Proving the arc length of a certain function is $\infty$ I'm having trouble with a homework problem. We're supposed to prove the following curve has arc length $\infty$ on the interval $[0,1]$:
\begin{gather*} 
f: \mathbb{R} \to \mathbb{R^2}: t \to 
\begin{cases}
(0,0) & \text{when t= 0}\\
(t, t\sin(\frac{\pi}{t})) & \text{otherwise}
\end{cases}
\end{gather*}
I was told by the lecturer that we are obliged to do this using the following formula:
\begin{gather*} 
L(f|_{[0,1]})= \sup\limits_{\mathcal{N} net}L(f|_{[0,1]}, \mathcal{N}) 
\end{gather*}
The net I came up with is $t_{j} = \frac{2}{3+2j}$. This seems right to me intuitively, but I can't seem to find a lower limit for it. I'd greatly appreciate some help with that.
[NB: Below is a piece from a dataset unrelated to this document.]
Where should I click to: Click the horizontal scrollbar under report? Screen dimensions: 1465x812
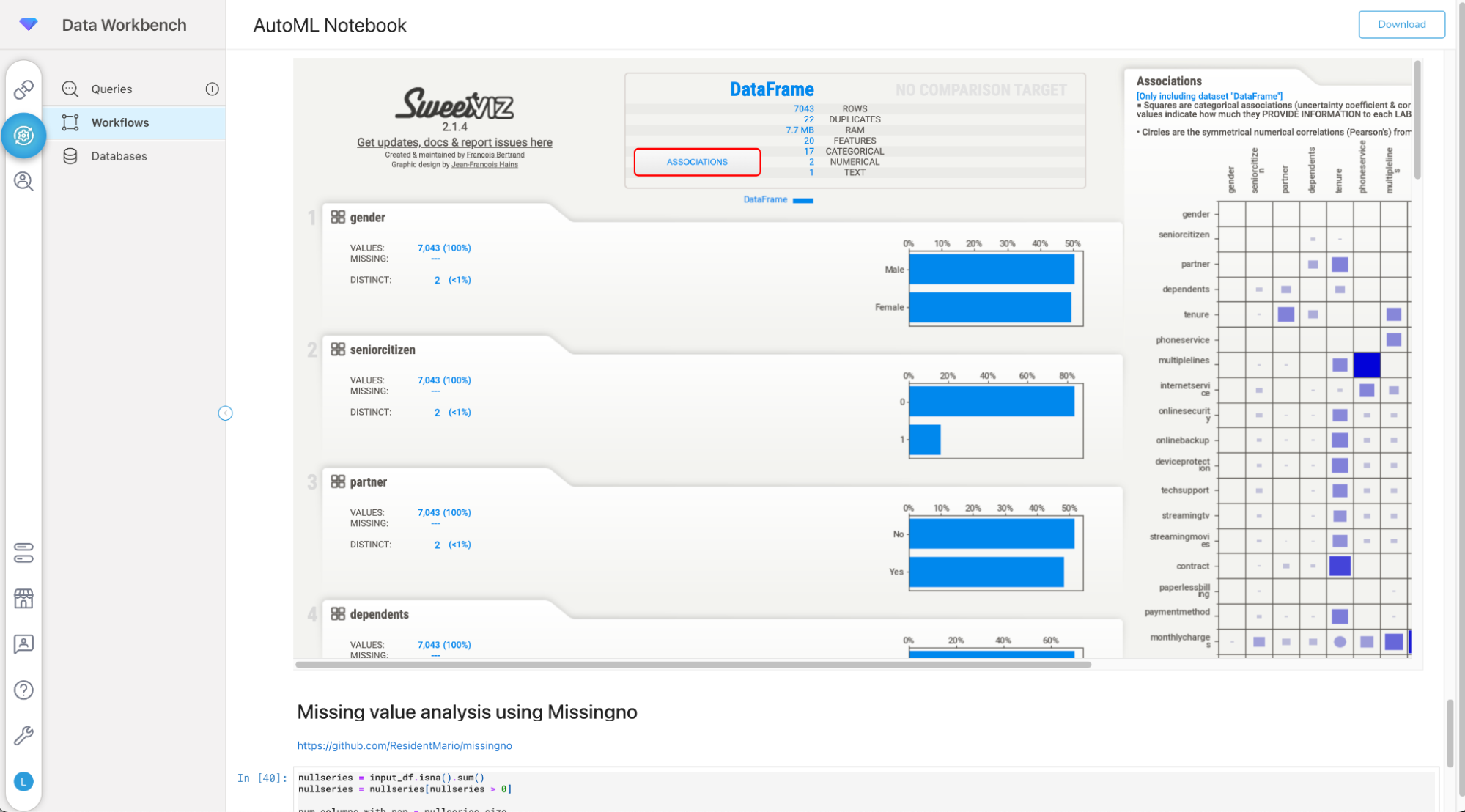coord(693,665)
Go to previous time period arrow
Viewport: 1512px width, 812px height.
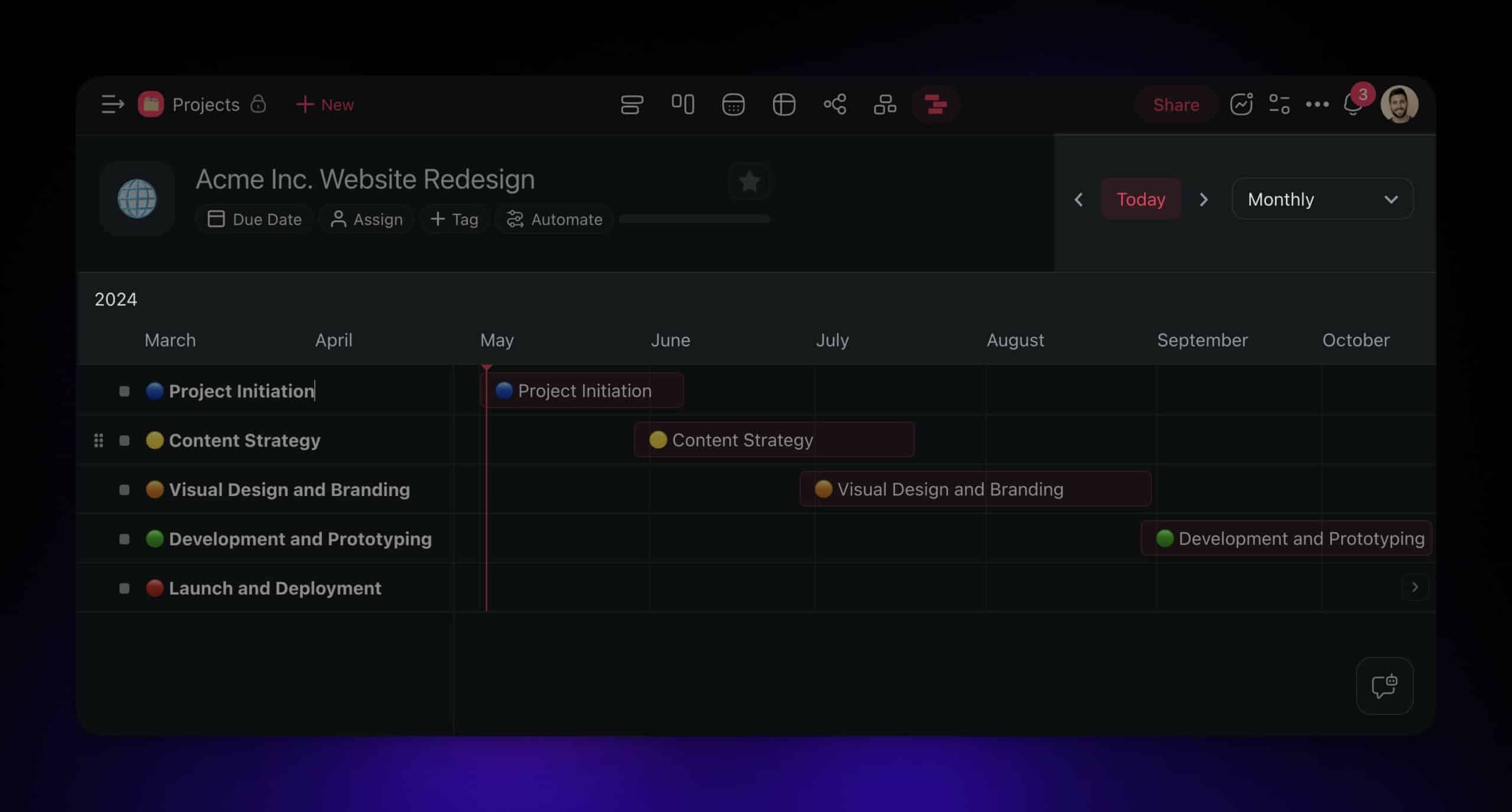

 A: Let $t_n = \frac{2}{2n+1} > 0 $. This sequence is strictly decreasing and $t_1 = \frac{2}{3} < 1$. We have
$$\sin(\frac{\pi}{t_n}) = \sin(n\pi + \frac{\pi}{2})  = (-1)^n = \begin{cases} 1 & n \text{ even} \\ -1  & n \text{ odd}  \end{cases},$$
$$t_n  + t_{n+1} = \frac{2}{2n+1} + \frac{2}{2n+3} > \frac{1}{n} .$$
For each $k \in \mathbb N$ let
$$\mathcal N_k = \{s_0 = 0,s_1 = t_k, s_2 = t_{k-1}, \ldots, s_k = t_1, s_{k+1} = 1\}. $$
Then
$$L(f|_{[0,1]}, \mathcal{N}_k) =  \sum_{j=0}^k \lVert f((s_{j+1}) - f(s_j)) \rVert > \sum_{j=1}^{k-1} \lVert f((s_{j+1}) - f(s_j)) \rVert = \sum_{i=1}^{k-1} \lVert f(t_i) - f(t_{i+1}) \rVert .$$
For $i = 1,\ldots,k-1$ we have
$$f(t_i) - f(t_{i+1}) = (t_i,t_i\sin(\frac{\pi}{t_i})) - (t_{i+1},t_{i+1}\sin(\frac{\pi}{t_{i+1}})) = (t_i,t_i(-1)^i) - (t_{i+1},t_{i+1}(-1)^{{i+1}})) = (t_i -t_{i+1},(-1)^i(t_i + t_{i+1})) ,$$
thus
$$\lVert f(t_i) - f(t_{i+1}) \rVert = \sqrt{(t_i -t_{i+1})^2 + ((-1)^i(t_i + t_{i+1}))^2} = \sqrt{(t_i -t_{i+1})^2 + (t_i + t_{i+1})^2} >  \sqrt{(t_i + t_{i+1})^2}  = t_i + t_{i+1} > \frac{1}{i} .$$
Therefore
$$L(f|_{[0,1]}, \mathcal{N}_k) > \sum_{i=1}^{k-1}\frac{1}{i} .$$
But it is well-known that $\sum_{i=1}^{k-1}\frac{1}{i} \to \infty$ as $k \to \infty$ (harmonic series).